As we observe contact handling in centers of all sizes, shapes and locations, we hear the frustration with all the disconnected and manual tasks – during the contact or wrap-up, and when work flows from the center to other parts of the organization. Few have made progress integrating desktop applications, automating processes, or tracking work as it leaves the center.
Process change is hard. IT is busy implementing and maintaining systems and applications, leaving little time to optimize. Ideas for changes go onto wish lists or await a “future” initiative. Too often companies deploy technology with little or no plan for process change, forcing operations to “make it work” as best they can.
Because process-intensive labor constitutes the vast majority of contact costs (67-76% according to our models), we can agree that process optimization is a good thing. But why does it deserve heightened attention now? With new tools available, process redesign can be less demanding on resources than in the past. You can target the low hanging fruit and get some early wins without completely dismantling your current environment.
Our approach to technology-enabled process optimization starts with a hard look at what’s already in place. There’s a good chance that it’s underutilized. In a Contact Center Pipeline article entitled Process Optimization Comes to Fruition, Lori Bocklund and I share a number of examples from our work with clients. We also took note of the rise in cloud-based services that facilitate rapid application implementation and integration in the face of persistent time constraints in IT.

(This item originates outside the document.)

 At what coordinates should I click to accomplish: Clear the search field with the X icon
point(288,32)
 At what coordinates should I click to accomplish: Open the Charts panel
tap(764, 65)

Your next step is to envision your future. Defining your end-state is crucial to your process optimization initiative, and the knowledge of what technology can do for you fuels that vision. You have to assess your organization’s readiness for process change and the amount of change you can bear. Then create a vision of the technology that will enable your path to the end state. The vision can include new things or using what you have in better ways.
Process optimization is really all about defining where you are today, where you need to be, and what will it take to get there. That last step leads to the plan, including what technology changes you will execute. But successful process change efforts focus on creating business value and measurable results – not just implementing new technology or checking items off a project plan.
Even though the time is right, process change is challenging. You should approach the initiative with an eye to best practices starting with a clear definition of the scope of the project. Involve a cross-functional team that can ensure an enterprise view, understand the full magnitude of the change that you are planning, assess the organization’s ability to handle the change, and focus the effort by aligning the initiative with your business goals and drivers.